School has begun, and I’m sure you too experience longer commutes, drearier weather and a sense of sadness wash over your community. For Health Disparity, school openings provide a unique opportunity to reconnect with those who want to see you succeed. I work closely with my school to make connections throughout the city and refine my theory of change. As I fill them in on the people we have met and the magnitude to which we have grown over the summer, I feel proud to share our achievements with important student body and community leaders. I hope to help my school achieve its mission of improving the Riverdale community, and create a diverse and inclusive Bronx neighborhood

September 6th, 2017

Post 3: Seeing Success

It’s never easy to budget time to enjoy yourself when you’re always on the clock. For a non-profit founder, there are always opportunities to explore, people to meet and emails to write.

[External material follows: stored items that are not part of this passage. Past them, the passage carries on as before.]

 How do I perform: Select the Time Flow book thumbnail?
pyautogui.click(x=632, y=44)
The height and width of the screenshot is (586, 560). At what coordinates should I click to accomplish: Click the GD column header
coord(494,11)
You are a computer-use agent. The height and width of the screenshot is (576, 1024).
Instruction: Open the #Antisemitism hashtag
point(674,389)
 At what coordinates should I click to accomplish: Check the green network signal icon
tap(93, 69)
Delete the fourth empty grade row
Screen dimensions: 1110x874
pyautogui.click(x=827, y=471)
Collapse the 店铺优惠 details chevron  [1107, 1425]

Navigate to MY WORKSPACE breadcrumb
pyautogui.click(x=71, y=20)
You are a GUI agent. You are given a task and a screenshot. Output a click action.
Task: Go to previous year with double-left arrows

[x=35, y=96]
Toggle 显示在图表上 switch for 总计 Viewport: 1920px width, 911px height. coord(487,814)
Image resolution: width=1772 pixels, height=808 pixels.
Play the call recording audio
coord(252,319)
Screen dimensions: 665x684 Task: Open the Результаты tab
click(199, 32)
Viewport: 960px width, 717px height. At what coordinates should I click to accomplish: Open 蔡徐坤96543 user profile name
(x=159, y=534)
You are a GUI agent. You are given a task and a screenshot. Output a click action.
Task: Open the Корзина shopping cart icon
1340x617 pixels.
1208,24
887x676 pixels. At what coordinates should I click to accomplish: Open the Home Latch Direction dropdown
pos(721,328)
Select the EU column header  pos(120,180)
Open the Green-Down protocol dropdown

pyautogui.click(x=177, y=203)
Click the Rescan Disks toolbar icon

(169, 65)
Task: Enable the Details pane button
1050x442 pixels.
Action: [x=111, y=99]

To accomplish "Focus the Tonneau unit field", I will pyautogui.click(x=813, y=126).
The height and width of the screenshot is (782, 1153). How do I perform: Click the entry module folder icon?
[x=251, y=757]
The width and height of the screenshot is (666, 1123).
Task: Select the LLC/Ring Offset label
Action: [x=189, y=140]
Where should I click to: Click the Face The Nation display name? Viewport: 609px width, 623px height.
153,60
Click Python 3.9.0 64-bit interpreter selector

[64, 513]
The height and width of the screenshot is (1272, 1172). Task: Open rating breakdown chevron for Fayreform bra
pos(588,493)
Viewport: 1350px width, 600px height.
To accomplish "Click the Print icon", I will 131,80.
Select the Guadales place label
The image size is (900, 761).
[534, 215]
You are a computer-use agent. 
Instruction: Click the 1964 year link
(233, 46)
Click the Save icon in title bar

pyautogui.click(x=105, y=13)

Every dull moment seems like a knife piercing your abdomen, and every delayed commute or missed meeting, a twist of that knife. The ever ticking clock has and will forever continue taunting every human being with reminders that their time is limited, but for someone who wants to give back, like myself, the words seem more painful. The thought that the health disparities crisis will not be solved in my lifetime seems to me both a chilling thought and an eventuality. Even more disturbing yet is the feeling that I could have stopped it, had I done XYZ rather than ABC. However, there is a sort of perverse pleasure in that idea. That maybe putting a chink into health disparities is a victory in and of itself. Maybe no one will ever be able to stop it, but maybe I was a little bit closer.

August 30th, 2017

Post 2: Summer Blues

For a student-run non-profit, the academic year can be difficult. Exciting new ideas and intriguing opportunities with community leaders nationally have to be nixed, at least until Thanksgiving. After a season of 9 hours naps and frequent outings, certainly no student wants to return to school. However, for myself, entering the 10th grade is a bittersweet moment. At once, the previously mentioned growth of my non-profit will grind to a halt while I grow personally as I reunite with friends, join clubs and enter challenging but intellectually stimulating classes. I suppose that I have no real choice in the matter, time will continue to march on, leaving all the rest of us in the lurch.

August 28th, 2017

Post 1: a new beginning

Welcome! This is the start of an exciting new experiment, I want to write a new blog post every few days describing what it’s like to start your own non-profit without any of the rose-colored glasses or nostalgic descriptions that come in “origin stories”. I’m sure everyone knows about how Apple started in a garage, and was built with hard work and dedication into a multi-billion dollar company, but I’m sure that success came with the benign stories and struggles that oftentimes define the fate of any endeavor. I want to try capture a real “origin story” with all the worts, laughs over misspelled emails, concern over unanswered emails and stacks of business cards cluttering a room, you know, the things that never make it into the movie. So, without further ado, welcome to our new blog!

Before I close, I want to mention my first motivating principle: Health is a human right, so all humans should get an equal chance for a healthy life.